=== TO DO ===
Scan the records below for the line containing "Task: Focus the" and the line containing "Task: Click the word". Copy both, plus every line between, exactly.

(Stored data)

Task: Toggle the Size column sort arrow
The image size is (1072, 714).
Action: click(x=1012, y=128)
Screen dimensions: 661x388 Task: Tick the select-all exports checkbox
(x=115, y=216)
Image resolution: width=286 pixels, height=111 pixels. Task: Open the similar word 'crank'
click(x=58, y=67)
* * *
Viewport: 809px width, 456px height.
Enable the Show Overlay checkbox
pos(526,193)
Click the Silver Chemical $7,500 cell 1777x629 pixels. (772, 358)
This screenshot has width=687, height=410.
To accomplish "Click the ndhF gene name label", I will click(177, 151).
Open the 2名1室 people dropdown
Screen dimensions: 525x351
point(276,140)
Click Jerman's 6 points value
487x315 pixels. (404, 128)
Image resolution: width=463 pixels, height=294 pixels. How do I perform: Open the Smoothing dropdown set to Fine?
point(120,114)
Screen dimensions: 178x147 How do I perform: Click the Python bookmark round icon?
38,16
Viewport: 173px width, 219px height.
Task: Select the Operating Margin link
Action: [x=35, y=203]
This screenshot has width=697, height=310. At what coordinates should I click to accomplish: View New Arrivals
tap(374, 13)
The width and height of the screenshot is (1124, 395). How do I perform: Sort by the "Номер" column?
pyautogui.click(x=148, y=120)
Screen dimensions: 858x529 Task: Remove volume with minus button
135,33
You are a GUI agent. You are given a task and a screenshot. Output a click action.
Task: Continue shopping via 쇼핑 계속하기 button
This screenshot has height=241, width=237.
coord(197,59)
...
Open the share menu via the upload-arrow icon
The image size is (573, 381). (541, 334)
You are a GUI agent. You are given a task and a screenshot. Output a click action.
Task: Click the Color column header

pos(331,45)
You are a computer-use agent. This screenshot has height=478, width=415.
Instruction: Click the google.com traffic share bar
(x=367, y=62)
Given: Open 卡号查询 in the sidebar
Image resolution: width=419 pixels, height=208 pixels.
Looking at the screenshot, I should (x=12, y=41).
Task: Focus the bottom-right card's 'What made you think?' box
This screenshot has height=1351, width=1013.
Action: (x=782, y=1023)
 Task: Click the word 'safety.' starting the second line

=== WRITTEN ANSWER ===
Task: Focus the bottom-right card's 'What made you think?' box
This screenshot has height=1351, width=1013.
Action: (x=782, y=1023)
 Task: Click the word 'safety.' starting the second line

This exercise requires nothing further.